What was it really like to take Ryan’s beautiful cock in my mouth, suckling it dreamily, furiously, teasingly? For that matter what is it really like to perform fellatio. Its in my storehouse of tacit knowledge, but without much in the way of recent practice I spend ages worrying about logical positions, optimal gestures, plausible interactions.

Did I really initiate sex on Boxing Day morning? Were we sexually active on Xmas day or were we so exhausted from the manual labour that we were too tired to bother? I don’t remember and I probably never will. What’s more, in the grand scheme of things it probably doesn’t matter. Somehow I managed to write this post for Masturbation Monday, and we’re only laying in the dawn light on the cusp of  Boxing Day, so I still have one more post to write before that Xmas Cake gets eaten.

 

 

 

 

 

 

 

 

 

 

 

8 thoughts on “Xmas Cake 3

  1. You doing a pretty good job of writing from memory – your posts are amazingly descriptive and erotic- i for one have very much enjoyed getting to know Ryan over the past month or so. 😉 x

    Liked by 1 person

    • Thanks May I do appreciate your constant support and lovely feedback. I think lots of things collided last week. You folk are the only people I can rely on for any feedback. My daughter naturally doesn’t want to know, my closest friend is deep into the business of doing her masters and my other friend is the one who lost her husband recently (and she doesn’t totally approve). I’m feeling the loss of a male companion in more ways than one while knowing I need to work through stuff if I am ever going to seek one again. That’s my moment of sooky self indulgence I need to just get on with it. But thanks again. ❤️

      Like

  2. Writing from memories will always be an amalgam of actual events and distant impressions, colored by the history of the relationship and looking-back nostalgia.
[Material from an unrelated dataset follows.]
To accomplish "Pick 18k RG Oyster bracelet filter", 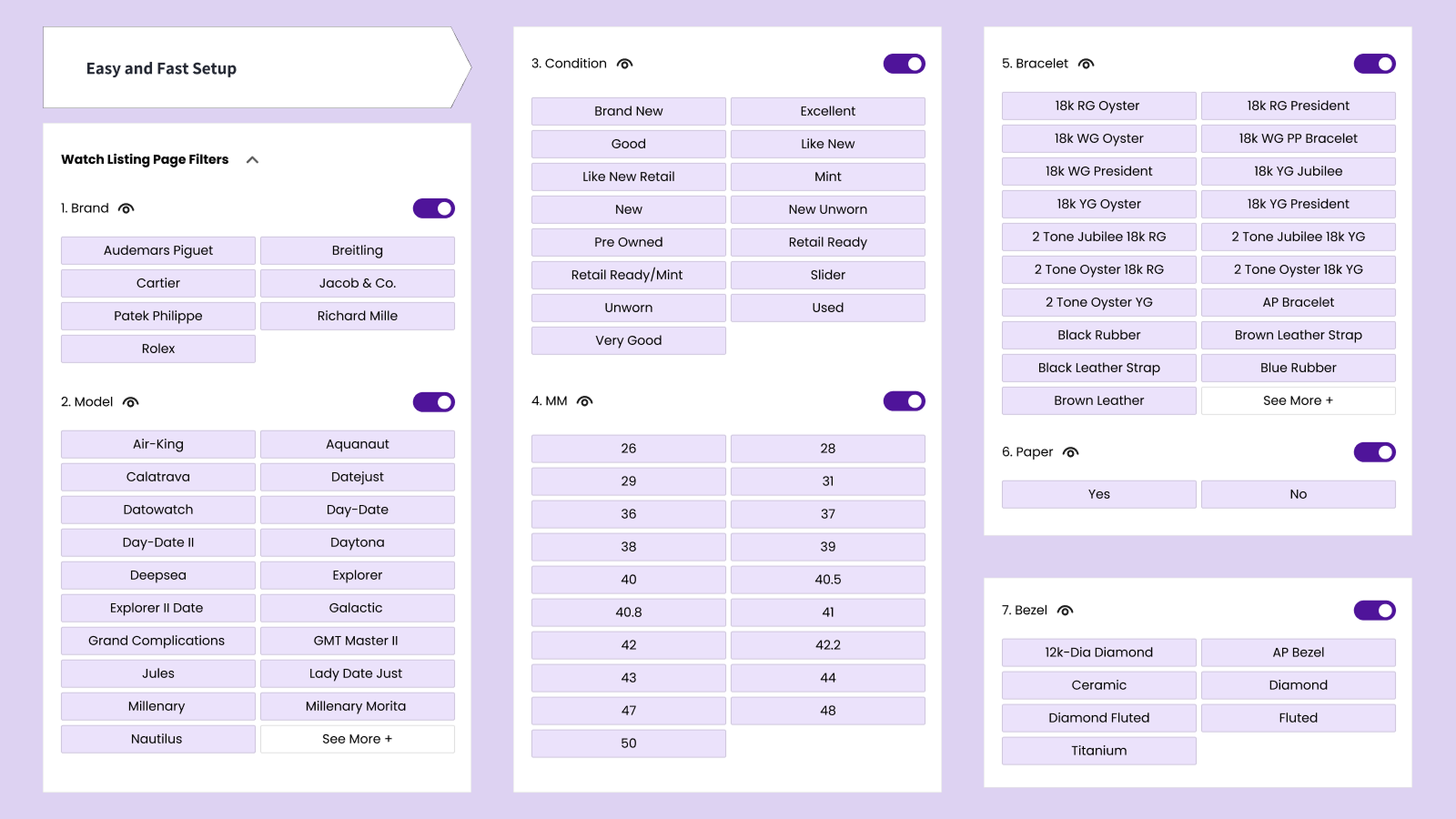I will (1098, 106).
    I take it for granted, when I’m reading “from the past” pieces – or any story-form writing based on real happenings – that a certain amount of what I’m reading is The Truth (at least, the truth so far as the writer believes it to be) and the rest is , if not fictitious, at least a bit of blurred remembrance.
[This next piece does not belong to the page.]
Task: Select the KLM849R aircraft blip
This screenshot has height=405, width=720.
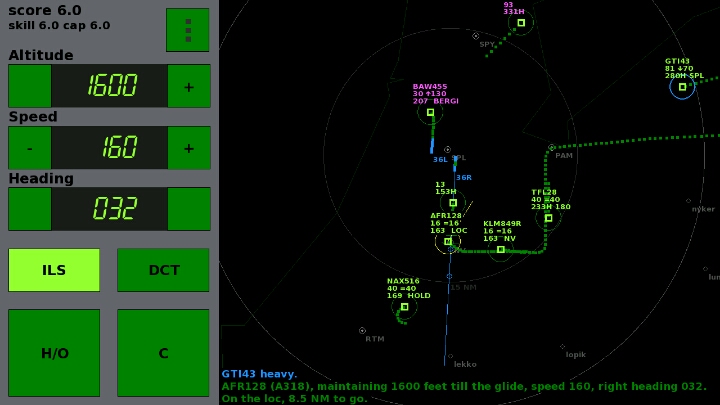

    Nobody has total recall. And everybody has a story to share. Their own story, in their own way. So if it helps any: Please don’t concern yourself with “Did it really happen that way?” or with writing in the same vein as other bloggers you admire. You are doing your own thing, in your own way, and are generously sharing your process, your creativity, and snippets of your life’s progress with your readers.
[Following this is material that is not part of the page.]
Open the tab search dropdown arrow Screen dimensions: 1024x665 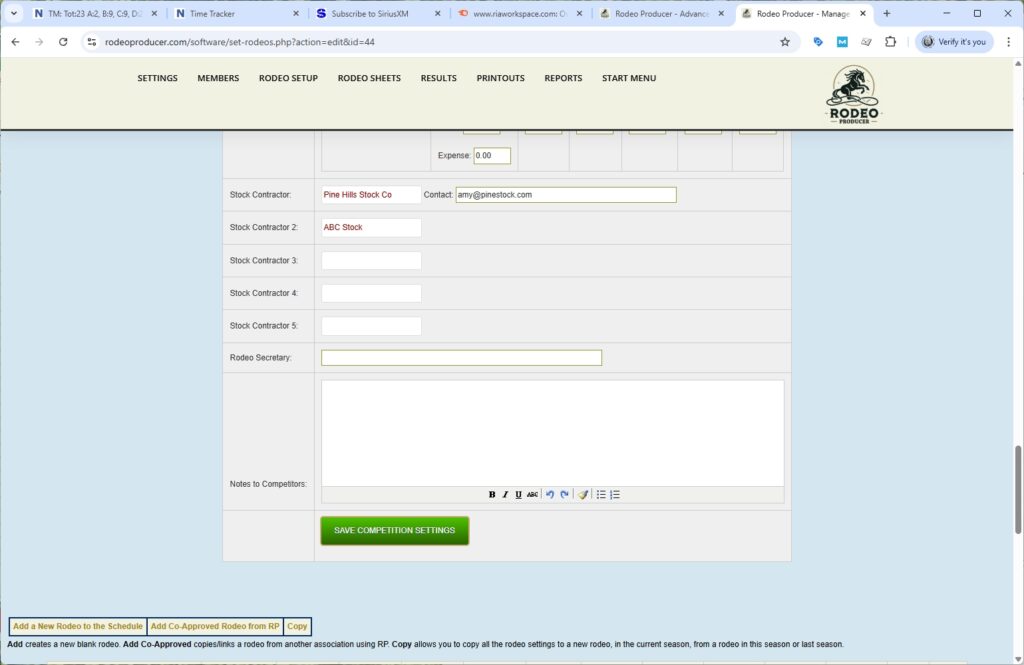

    And you are doing it beautifully.

    Keep on doing YOU ~ your blog, your life, your writing, your style, your own way. That’s what makes your voice authentic, and that’s what will continue to draw people to you as you create in this space. 🙂 ❤

    Liked by 1 person

  3. The post of the memory was sexy, erotic, and made my mouth water…your addendum was sadly sweet (I hesitate to say bittersweet because that seems too harsh for what I mean). This is the first holiday in years that I’ve felt in the spirit of the season so I can only imagine how you must feel with fresh pain (9 months is still pretty fresh to me). ((HUGS)) if allowed and also, thank you for these peeks into your memories. They’ve been sexy and thoughtful. And it doesn’t matter if the glimmer of time has shifted the stark reality to something softer or different. It’s beautiful all the same.

    Liked by 1 person

    • Thanks Kayla, I really appreciate the feedback, while I hate feeling so emotionally vulnerable. Your kindness is very welcome. I’m getting myself organised to post the final Xmas piece on WW. Sort of hoping the last one will fix this emotional rollercoaster. Big hugs back!
      Indie

      Liked by 1 person

  4. What a beautiful memory to have and thank you for sharing them with us. Please yes continue to share your memories as long as you are willing to. When you write them out like this while they may not be exactly what happened you are still capturing that moment in time.